→ **Goal of the exercise**: Write out the rows exactly as they appear, from the line containing "coordinates (959, 246)." up to and including the line containing "y-tick-label: 1.0 is".

→ **Supplied entries**:
______
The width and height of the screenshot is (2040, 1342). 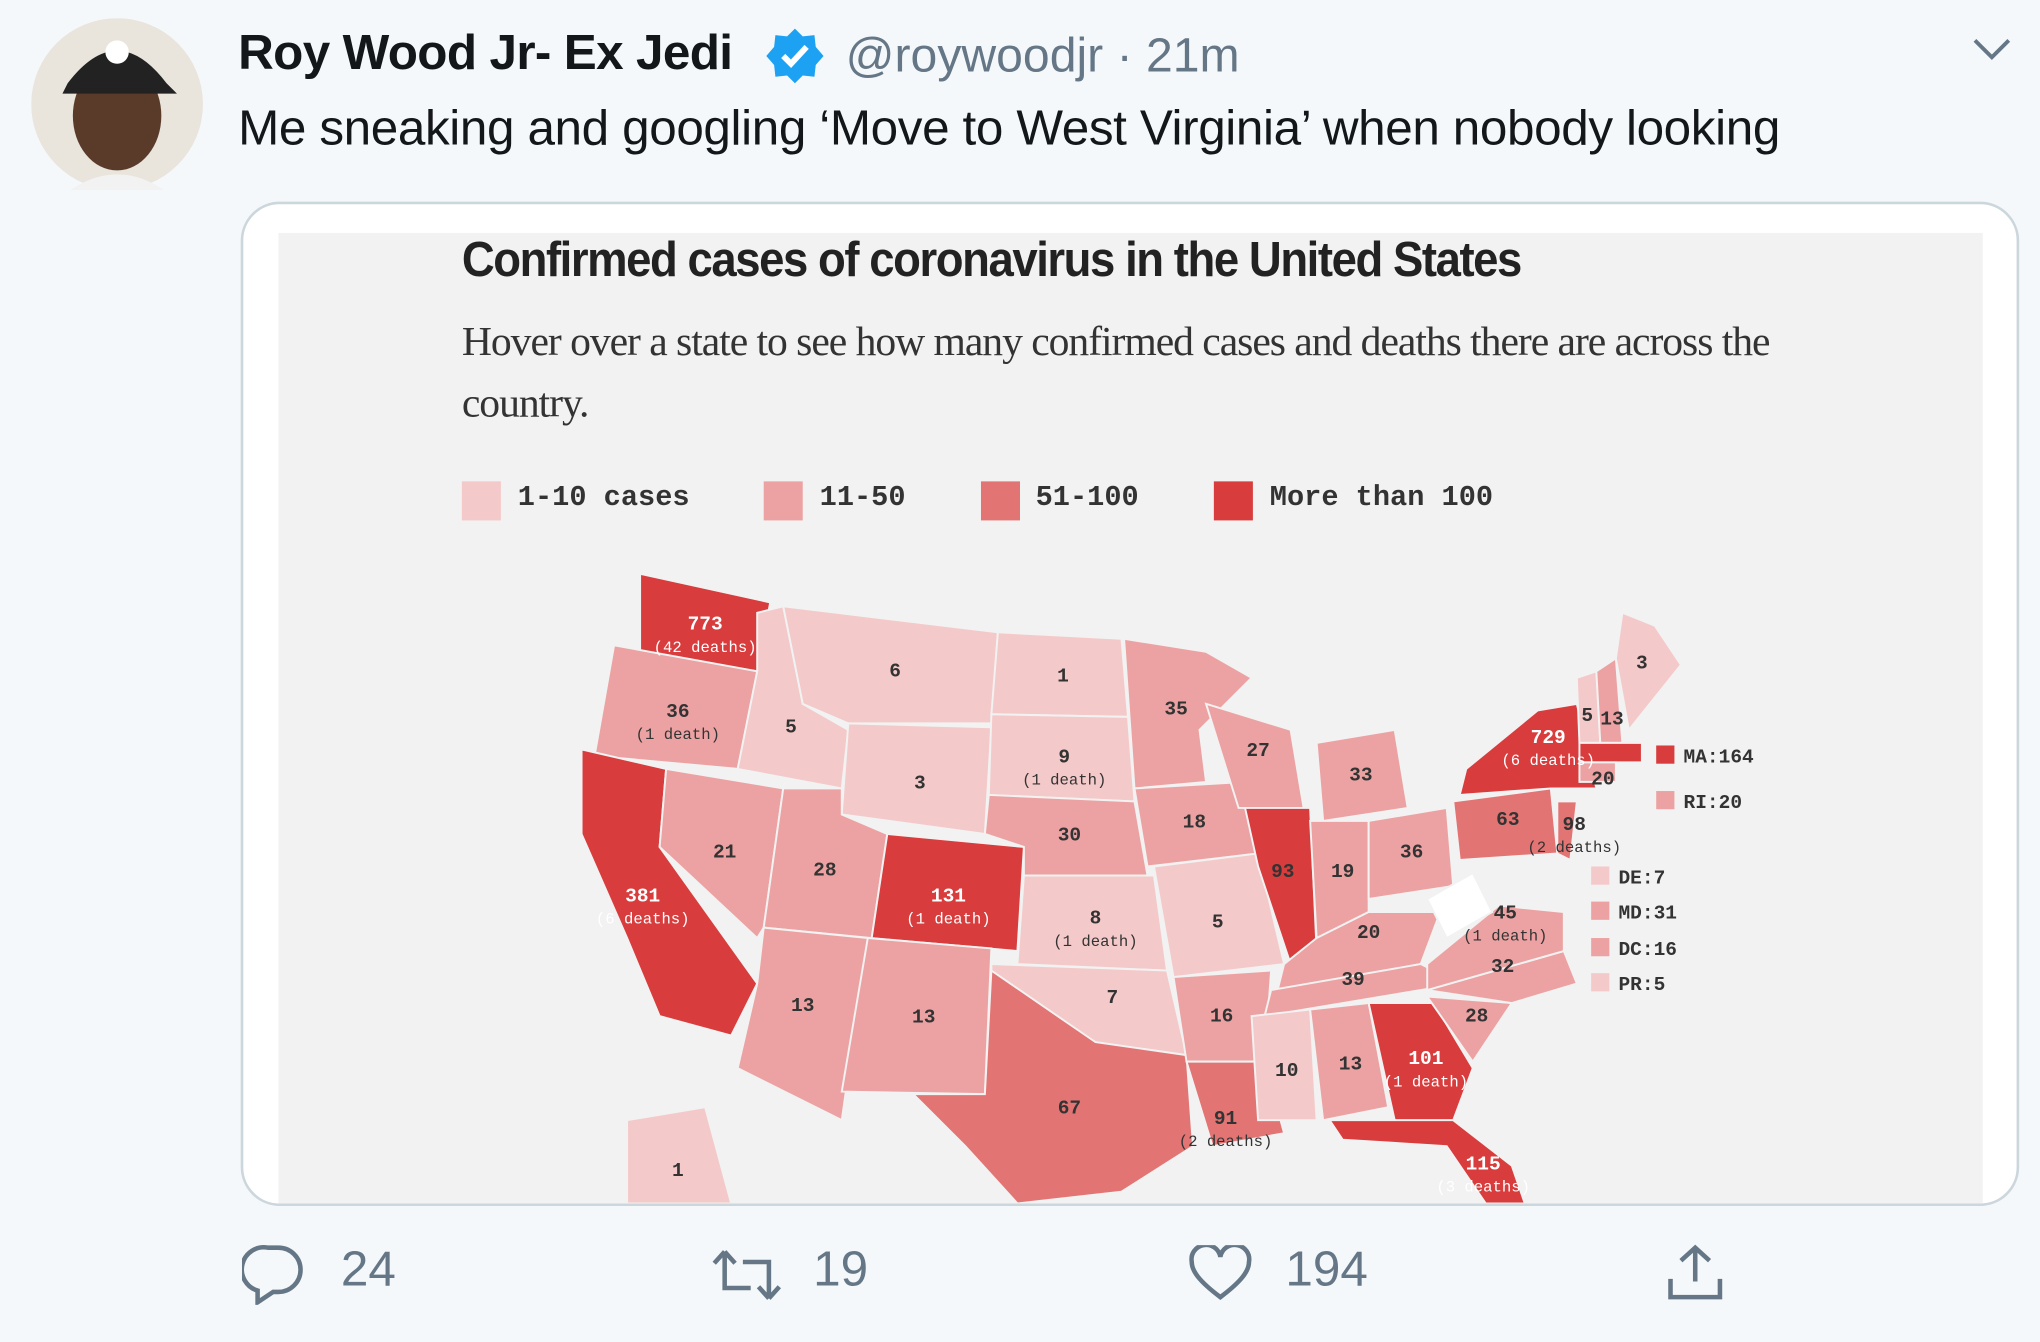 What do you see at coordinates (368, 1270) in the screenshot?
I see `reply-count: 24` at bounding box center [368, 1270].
______
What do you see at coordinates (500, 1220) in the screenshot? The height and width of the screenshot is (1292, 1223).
______
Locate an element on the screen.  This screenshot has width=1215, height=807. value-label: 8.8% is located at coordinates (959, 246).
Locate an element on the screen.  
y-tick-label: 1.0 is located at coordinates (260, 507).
______
→ **Solution**:
Locate an element on the screen.  This screenshot has width=1215, height=807. value-label: 8.8% is located at coordinates (959, 246).
Locate an element on the screen.  
y-tick-label: 1.0 is located at coordinates (260, 507).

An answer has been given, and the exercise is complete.